THURSDAY, Nov. 21, 2019 (HealthDay News) — In women with a low-risk pregnancy, induction at 41 weeks of gestation may be safer than a wait-and-see approach to 42 weeks, according to a study published online Nov. 20 in The BMJ.

Ulla-Britt Wennerholm, M.D., Ph.D., from Gothenburg University in Sweden, and colleagues randomly assigned 2,760 women with a low-risk, uncomplicated singleton pregnancy (1:1) to either the induction group at 41 weeks (1,381 women) or the expectant management group with induction at 42 weeks (1,379 women). Perinatal outcomes were compared between the groups.

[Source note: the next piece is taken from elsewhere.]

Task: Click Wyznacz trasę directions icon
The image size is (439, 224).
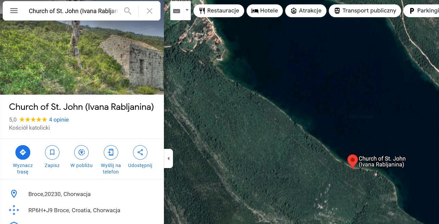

The study was stopped early due to a significantly higher rate of perinatal mortality in the expectant management group. The researchers found that the two groups did not vary in the composite primary perinatal outcome (2.4 percent in the induction group and 2.2 percent in the expectant management group; relative risk, 1.06, 95 percent confidence interval, 0.65 to 1.73; P = 0.90). However, there were no perinatal deaths in the induction group and six (five stillbirths and one early neonatal death) in the expectant management group. The groups had similar outcomes with respect to the proportion of cesarean delivery, instrumental vaginal delivery, or any major maternal morbidity.

“Although these results should be interpreted cautiously, induction of labor ought to be offered to women no later than at 41 weeks and could be one (of few) interventions that reduces the rate of stillbirths,” the authors write.